B. UN CADRE JURIDIQUE COMPLEXE ET INADAPTÉ
Le caractère obsolète de certaines dispositions
de l'ordonnance, leur inadaptation aux enjeux du spectacle vivant sont
régulièrement dénoncés depuis plus d'une
décennie.
Ainsi, en 1992, un avis du Conseil économique et social relatif à
l'organisation du spectacle vivant en France soulignait :
"
L'ordonnance de 1945 apparaît comme un texte daté, qui
ne répond qu'imparfaitement aux réalités des pratiques et
des techniques en ce domaine. Préparant mal l'ouverture
européenne, ces textes sont largement et quotidiennement
détournés en raison même de leur inadaptation et de
l'incapacité des pouvoirs publics d'en contrôler le suivi et de
sanctionner les manquements "
.
Force est de reconnaître que ce constat sévère n'est pas
sans fondement.
·
Les catégories de licences mal définies ne
reflètent guère l'organisation de ce secteur.
Les catégories de licences prévues par l'ordonnance se fondent
sur plusieurs critères : le genre artistique, la nature de
l'activité (production ou exploitation de lieux de
représentation) ou le mode d'exploitation (fixe ou en tournée)
sans qu'une logique d'ensemble assure la cohérence des
catégories.
Certaines catégories de licences visent un genre artistique, comme celle
relative aux "
concerts symphoniques et autres orchestres divers et
chorales "
, qui comprend à la fois des salles de concerts et
des producteurs de spectacles. D'autres catégories de licences
s'appliquent à des lieux de représentation, comme celle relative
aux "
théâtres de marionnettes, cabarets artistiques,
cafés-concerts, music-halls et cirques "
qui réunit
ainsi plusieurs genres artistiques.
Quant à la sixième catégorie, elle ne s'applique ni
à un genre artistique, ni à un mode d'exploitation, ni à
une nature d'activité spécifique et est destinée aussi
bien aux exploitants de salles de concerts de variétés, de
théâtres pornographiques qu'à des producteurs de spectacles
de curiosités, de variétés ou de spectacles forains.
Ces catégories ne correspondent, en outre, aucunement à
l'organisation des professions du spectacle vivant.
Elles ne reflètent ni la répartition des compétences entre
différentes directions du ministère de la culture, ni les
différents champs d'application des conventions collectives applicables
aux spectacles vivants, ni la représentation professionnelle de ce
secteur.
·
Le champ d'application de l'ordonnance ne couvre qu'une partie des
entrepreneurs de spectacles vivants.
L'ordonnance ne s'applique pas, en effet, aux entreprises de spectacles de
droit public.
L'ensemble des entreprises de spectacles de droit privé est soumis
depuis peu aux dispositions de l'ordonnance.
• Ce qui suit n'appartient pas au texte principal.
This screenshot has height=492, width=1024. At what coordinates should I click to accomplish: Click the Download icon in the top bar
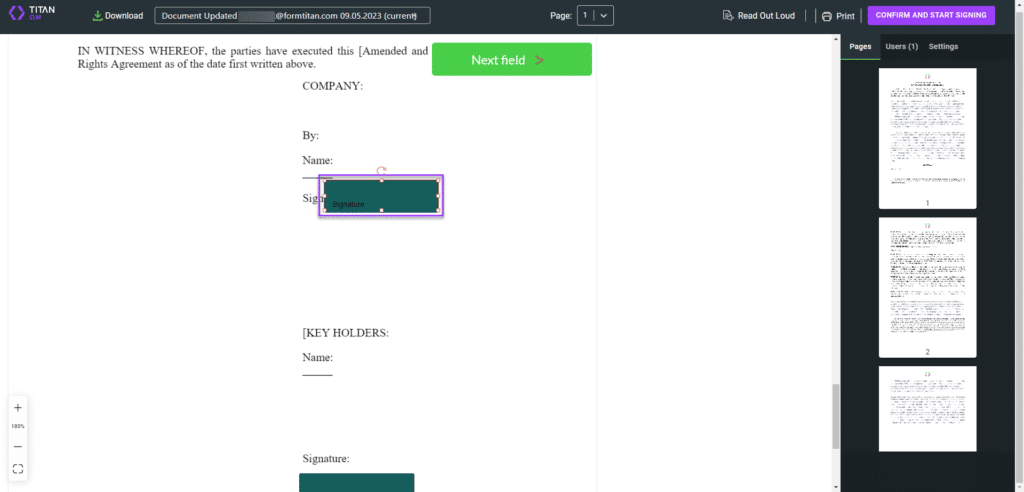(97, 16)
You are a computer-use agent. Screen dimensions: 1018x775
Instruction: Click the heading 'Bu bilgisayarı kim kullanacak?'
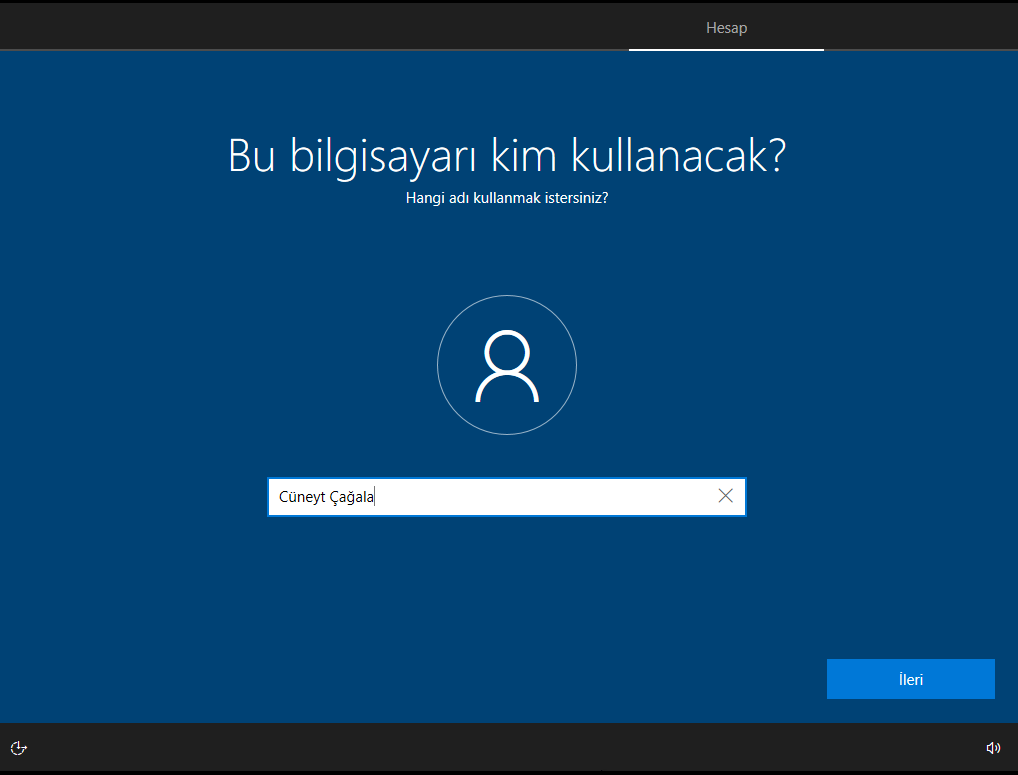pos(507,155)
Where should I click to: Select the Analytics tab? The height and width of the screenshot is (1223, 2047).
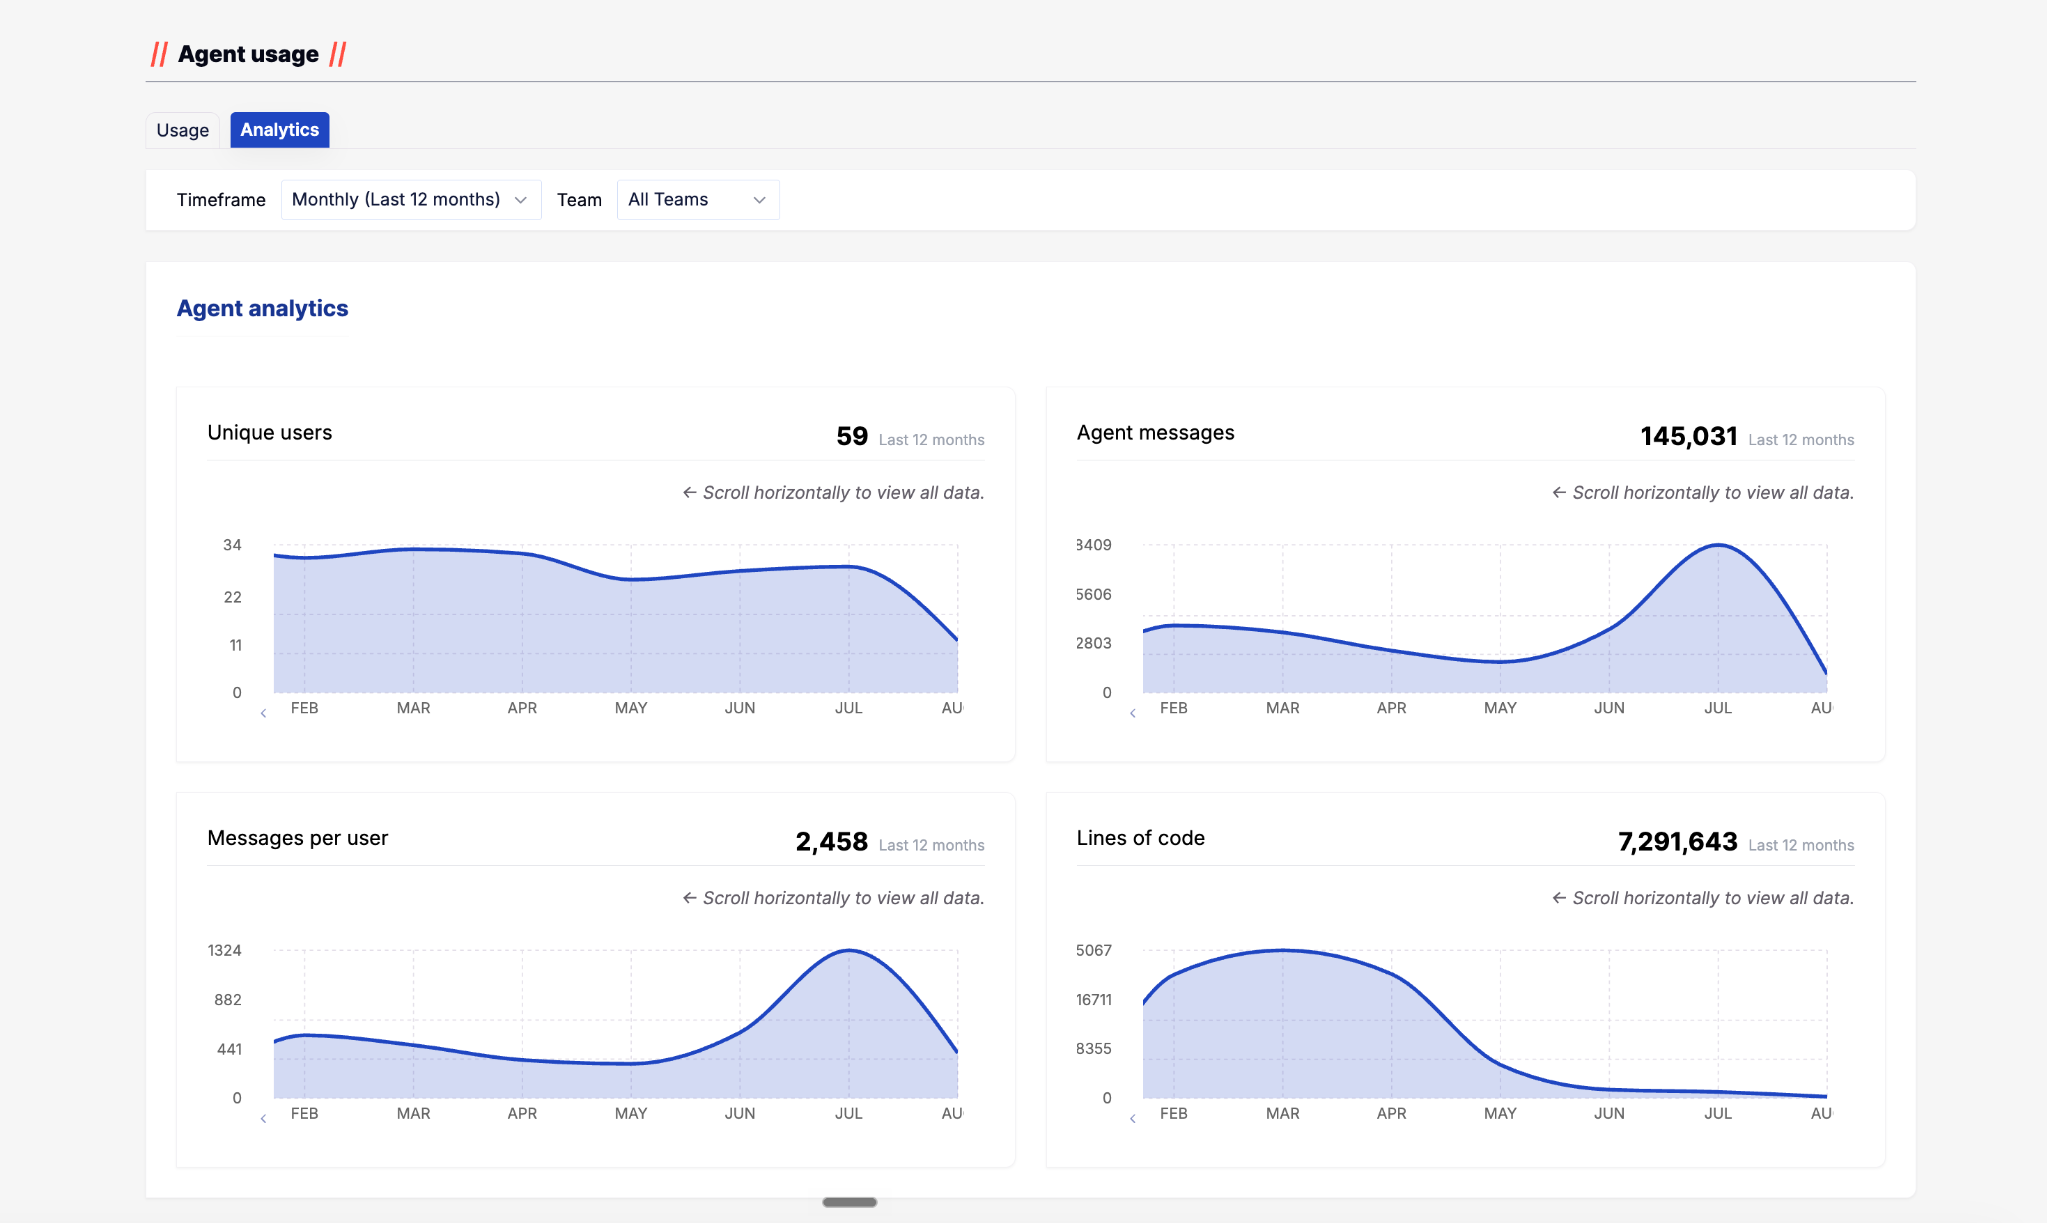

Celle-ci excluait initialement les
sociétés à responsabilité limitée et les
associations. Depuis, la loi n° 88-15 du 5 janvier 1988 relative
au développement et à la transmission des entreprises a introduit
dans l'ordonnance la possibilité pour un entrepreneur de spectacles de
prendre la forme d'une SARL, puis la loi n° 92-1446 du
31 décembre 1992 relative au développement du temps partiel
a soumis à l'obligation de la licence les responsables des associations
ayant pour principale activité la production de spectacles vivants.
En revanche, l'ordonnance exclut de son champ d'application les
théâtres nationaux dépendants de l'Etat. La jurisprudence
administrative a étendu cette exemption aux salles de spectacles
exploitées en régie directe par des collectivités
publiques.
Ainsi dans le domaine du théâtre dramatique, les responsables des
théâtres privés, des centres dramatiques nationaux et des
scènes nationales sont tenus d'être titulaire d'une licence, alors
que les responsables des cinq théâtres nationaux et des
théâtres municipaux gérés en régie directe en
sont dispensés.
Par ailleurs, l'ordonnance ne s'est pas jusqu'à présent
appliquée à une catégorie particulière
d'entrepreneurs de spectacles : les diffuseurs.
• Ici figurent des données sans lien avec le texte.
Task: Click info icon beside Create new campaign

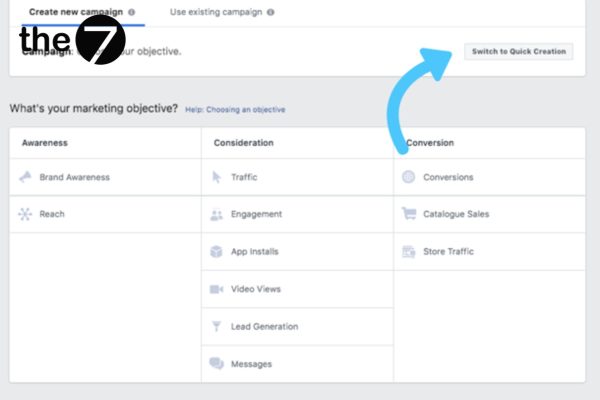Action: tap(132, 12)
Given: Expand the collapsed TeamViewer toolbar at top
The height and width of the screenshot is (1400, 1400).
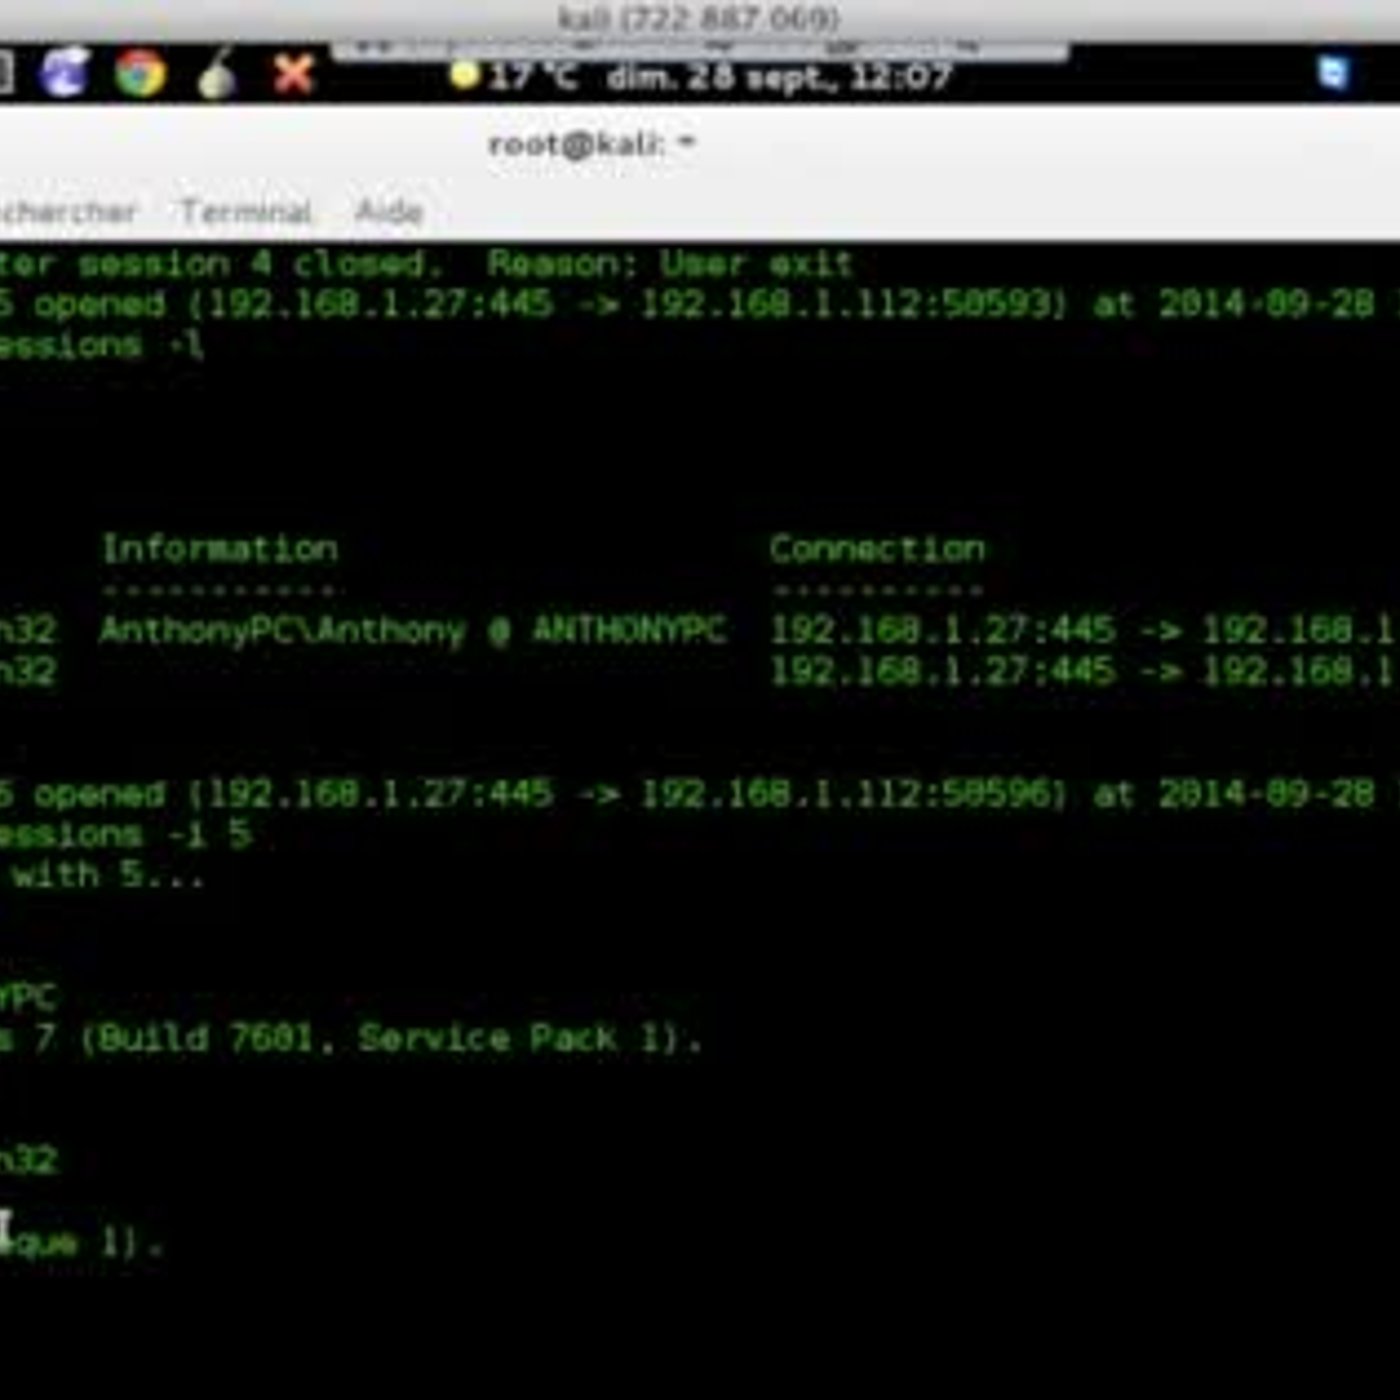Looking at the screenshot, I should pyautogui.click(x=700, y=50).
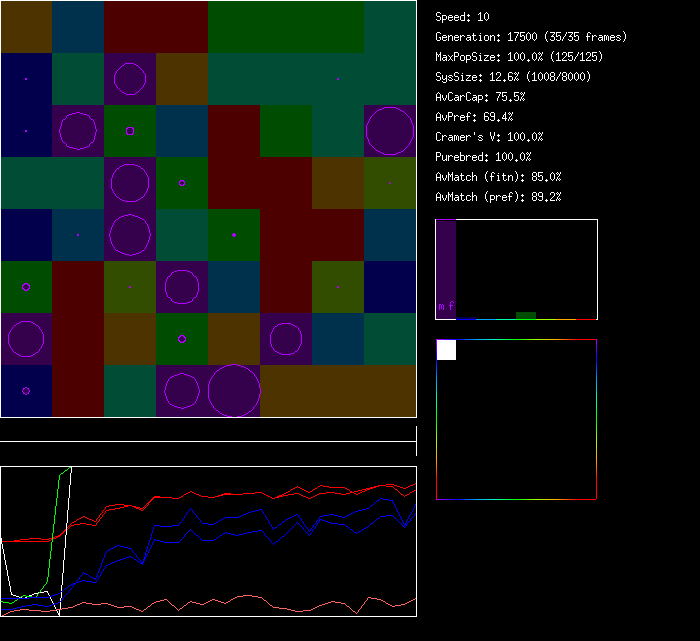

En l'absence de dispositions définissant la qualité
d'entrepreneur de spectacles, les services du ministère de la culture
ont, en effet, jugé que l'ordonnance ne s'appliquait qu'à des
responsables de salles de spectacles ou à des producteurs en leur
qualité d'employeurs d'artistes du spectacle.
De ce fait, les diffuseurs, qui servent d'intermédiaires entre les
producteurs et les exploitants de salles, n'ont pas été soumis
aux dispositions de l'ordonnance. Or la professionnalisation du spectacle
vivant a contribué à faire des diffuseurs des entrepreneurs de
spectacles à part entière. Rien ne justifie donc qu'ils ne soient
pas soumis aux mêmes règles que les autres entrepreneurs de
spectacles.
·
Certaines dispositions de l'ordonnance apparaissent
aujourd'hui inutilement complexes
.
L'ordonnance impose en particulier une série de formalités
administratives qui paraissent aujourd'hui excessives par rapport aux objectifs
poursuivis.
Ainsi, toute création d'entreprise doit être
précédée d'une déclaration au ministère de
la culture ainsi qu'à la préfecture du département. Toute
édification de salle de spectacles doit, en outre, être
accompagnée d'une déclaration spéciale. Ces
déclarations effectuées, l'exercice de l'activité est
subordonné à l'octroi de la licence.
L'ordonnance prévoit, outre les cinq catégories de licences, deux
régimes de licences, l'un temporaire et l'autre définitif. Une
disposition -non appliquée- distingue même les licences pour Paris
de celles pour la province. Cette volonté de contrôle
administratif avait également conduit à prévoir une
licence pour tous les artistes et techniciens du spectacle, disposition qui n'a
cependant jamais été mise en oeuvre.
La définition des cas de dispense de licence révèle
également une grande complexité.
Ainsi les dispositions relatives aux spectacles occasionnels qui peuvent
être organisés sans licence dans la limite de deux
représentations par an et sous réserve d'une déclaration
préalable à la préfecture, ne s'appliquent qu'à
deux catégories de personnes physiques et morales : les
établissements et services publics dépendant de la direction
générale des arts et des lettres du ministère de la
culture, d'une part, et les collectivités publiques, les particuliers ou
les associations, d'autre part, et pour cette dernière catégorie
pour les seuls spectacles organisés en vue de subvenir aux besoins du
culte ou d'oeuvres de bienfaisance.
Les dispositions relatives aux spectacles de théâtre d'essai qui
peuvent être organisés sans licence dans la limite de dix
spectacles par an après déclaration préalable à la
préfecture, ne s'appliquent, quant à elles, qu'aux spectacles de
théâtre dramatique ou lyrique et sous réserve d'une
autorisation du ministre de la culture.